-- EXERCISE REQUIREMENTS --
Please show every line in the entries below that includes the word "screenshot".

-- SOURCE INFORMATION --
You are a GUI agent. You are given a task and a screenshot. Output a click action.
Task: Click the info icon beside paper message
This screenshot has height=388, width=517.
---
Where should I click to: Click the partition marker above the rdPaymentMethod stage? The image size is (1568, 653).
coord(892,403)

-- WRITTEN ANSWER --
You are a GUI agent. You are given a task and a screenshot. Output a click action.
This screenshot has height=388, width=517.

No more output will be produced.